- **TASK BRIEF**:
Reproduce every entry word for word.

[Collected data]

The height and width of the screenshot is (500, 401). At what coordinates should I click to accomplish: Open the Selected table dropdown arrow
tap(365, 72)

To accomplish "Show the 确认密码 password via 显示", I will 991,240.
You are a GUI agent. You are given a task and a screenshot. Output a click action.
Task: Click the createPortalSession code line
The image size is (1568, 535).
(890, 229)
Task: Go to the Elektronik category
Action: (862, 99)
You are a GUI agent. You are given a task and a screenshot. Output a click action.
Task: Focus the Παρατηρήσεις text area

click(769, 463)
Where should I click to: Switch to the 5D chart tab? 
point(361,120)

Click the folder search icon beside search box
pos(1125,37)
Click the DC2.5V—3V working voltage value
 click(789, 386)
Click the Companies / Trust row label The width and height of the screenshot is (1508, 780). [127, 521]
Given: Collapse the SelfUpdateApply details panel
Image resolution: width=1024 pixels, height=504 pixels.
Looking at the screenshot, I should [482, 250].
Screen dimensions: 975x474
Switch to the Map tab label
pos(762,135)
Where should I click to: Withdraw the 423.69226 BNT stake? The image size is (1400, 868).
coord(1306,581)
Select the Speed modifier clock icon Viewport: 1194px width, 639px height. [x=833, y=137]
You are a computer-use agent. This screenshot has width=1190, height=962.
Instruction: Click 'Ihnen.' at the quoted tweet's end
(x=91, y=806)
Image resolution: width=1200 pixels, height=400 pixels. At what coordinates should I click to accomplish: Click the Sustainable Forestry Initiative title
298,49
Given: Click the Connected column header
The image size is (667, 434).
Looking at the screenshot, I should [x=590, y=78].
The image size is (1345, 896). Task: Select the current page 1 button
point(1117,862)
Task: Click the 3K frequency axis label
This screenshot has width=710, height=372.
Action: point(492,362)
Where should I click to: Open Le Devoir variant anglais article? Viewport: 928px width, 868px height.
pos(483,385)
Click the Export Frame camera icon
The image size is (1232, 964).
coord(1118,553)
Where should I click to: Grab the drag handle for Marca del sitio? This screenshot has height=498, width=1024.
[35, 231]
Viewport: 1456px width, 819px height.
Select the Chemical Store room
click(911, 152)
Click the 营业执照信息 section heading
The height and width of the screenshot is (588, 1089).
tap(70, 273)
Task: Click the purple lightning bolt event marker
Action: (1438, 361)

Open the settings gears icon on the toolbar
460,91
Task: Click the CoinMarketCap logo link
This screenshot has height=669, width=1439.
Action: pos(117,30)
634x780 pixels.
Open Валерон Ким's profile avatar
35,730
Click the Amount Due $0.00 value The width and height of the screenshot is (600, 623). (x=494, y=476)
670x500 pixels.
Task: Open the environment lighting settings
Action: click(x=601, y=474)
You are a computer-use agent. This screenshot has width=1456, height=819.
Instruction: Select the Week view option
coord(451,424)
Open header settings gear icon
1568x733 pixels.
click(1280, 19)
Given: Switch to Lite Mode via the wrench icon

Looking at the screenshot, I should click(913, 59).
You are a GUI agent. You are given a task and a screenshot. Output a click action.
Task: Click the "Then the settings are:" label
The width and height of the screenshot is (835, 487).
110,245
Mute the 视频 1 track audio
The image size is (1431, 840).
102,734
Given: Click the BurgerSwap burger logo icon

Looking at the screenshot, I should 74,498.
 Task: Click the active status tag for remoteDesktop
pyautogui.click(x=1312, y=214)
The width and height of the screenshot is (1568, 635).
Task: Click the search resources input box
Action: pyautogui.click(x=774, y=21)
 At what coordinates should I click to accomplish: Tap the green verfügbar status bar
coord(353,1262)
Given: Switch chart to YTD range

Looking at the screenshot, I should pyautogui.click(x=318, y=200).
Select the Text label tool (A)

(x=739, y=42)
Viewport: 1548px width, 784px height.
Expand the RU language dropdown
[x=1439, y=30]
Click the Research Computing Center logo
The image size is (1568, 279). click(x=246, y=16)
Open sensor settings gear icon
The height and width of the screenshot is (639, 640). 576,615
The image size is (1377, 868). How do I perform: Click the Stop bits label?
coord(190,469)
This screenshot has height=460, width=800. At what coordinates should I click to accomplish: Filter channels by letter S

- **RESULT OF THIS EXERCISE**:
The height and width of the screenshot is (500, 401). At what coordinates should I click to accomplish: Open the Selected table dropdown arrow
tap(365, 72)

To accomplish "Show the 确认密码 password via 显示", I will 991,240.
You are a GUI agent. You are given a task and a screenshot. Output a click action.
Task: Click the createPortalSession code line
The image size is (1568, 535).
(890, 229)
Task: Go to the Elektronik category
Action: (862, 99)
You are a GUI agent. You are given a task and a screenshot. Output a click action.
Task: Focus the Παρατηρήσεις text area

click(769, 463)
Where should I click to: Switch to the 5D chart tab? 
point(361,120)

Click the folder search icon beside search box
pos(1125,37)
Click the DC2.5V—3V working voltage value
 click(789, 386)
Click the Companies / Trust row label The width and height of the screenshot is (1508, 780). [127, 521]
Given: Collapse the SelfUpdateApply details panel
Image resolution: width=1024 pixels, height=504 pixels.
Looking at the screenshot, I should [482, 250].
Screen dimensions: 975x474
Switch to the Map tab label
pos(762,135)
Where should I click to: Withdraw the 423.69226 BNT stake? The image size is (1400, 868).
coord(1306,581)
Select the Speed modifier clock icon Viewport: 1194px width, 639px height. [x=833, y=137]
You are a computer-use agent. This screenshot has width=1190, height=962.
Instruction: Click 'Ihnen.' at the quoted tweet's end
(x=91, y=806)
Image resolution: width=1200 pixels, height=400 pixels. At what coordinates should I click to accomplish: Click the Sustainable Forestry Initiative title
298,49
Given: Click the Connected column header
The image size is (667, 434).
Looking at the screenshot, I should [x=590, y=78].
The image size is (1345, 896). Task: Select the current page 1 button
point(1117,862)
Task: Click the 3K frequency axis label
This screenshot has width=710, height=372.
Action: point(492,362)
Where should I click to: Open Le Devoir variant anglais article? Viewport: 928px width, 868px height.
pos(483,385)
Click the Export Frame camera icon
The image size is (1232, 964).
coord(1118,553)
Where should I click to: Grab the drag handle for Marca del sitio? This screenshot has height=498, width=1024.
[35, 231]
Viewport: 1456px width, 819px height.
Select the Chemical Store room
click(911, 152)
Click the 营业执照信息 section heading
The height and width of the screenshot is (588, 1089).
tap(70, 273)
Task: Click the purple lightning bolt event marker
Action: (1438, 361)

Open the settings gears icon on the toolbar
460,91
Task: Click the CoinMarketCap logo link
This screenshot has height=669, width=1439.
Action: pos(117,30)
634x780 pixels.
Open Валерон Ким's profile avatar
35,730
Click the Amount Due $0.00 value The width and height of the screenshot is (600, 623). (x=494, y=476)
670x500 pixels.
Task: Open the environment lighting settings
Action: click(x=601, y=474)
You are a computer-use agent. This screenshot has width=1456, height=819.
Instruction: Select the Week view option
coord(451,424)
Open header settings gear icon
1568x733 pixels.
click(1280, 19)
Given: Switch to Lite Mode via the wrench icon

Looking at the screenshot, I should click(913, 59).
You are a GUI agent. You are given a task and a screenshot. Output a click action.
Task: Click the "Then the settings are:" label
The width and height of the screenshot is (835, 487).
110,245
Mute the 视频 1 track audio
The image size is (1431, 840).
102,734
Given: Click the BurgerSwap burger logo icon

Looking at the screenshot, I should 74,498.
 Task: Click the active status tag for remoteDesktop
pyautogui.click(x=1312, y=214)
The width and height of the screenshot is (1568, 635).
Task: Click the search resources input box
Action: pyautogui.click(x=774, y=21)
 At what coordinates should I click to accomplish: Tap the green verfügbar status bar
coord(353,1262)
Given: Switch chart to YTD range

Looking at the screenshot, I should pyautogui.click(x=318, y=200).
Select the Text label tool (A)

(x=739, y=42)
Viewport: 1548px width, 784px height.
Expand the RU language dropdown
[x=1439, y=30]
Click the Research Computing Center logo
The image size is (1568, 279). click(x=246, y=16)
Open sensor settings gear icon
The height and width of the screenshot is (639, 640). 576,615
The image size is (1377, 868). How do I perform: Click the Stop bits label?
coord(190,469)
This screenshot has height=460, width=800. At what coordinates should I click to accomplish: Filter channels by letter S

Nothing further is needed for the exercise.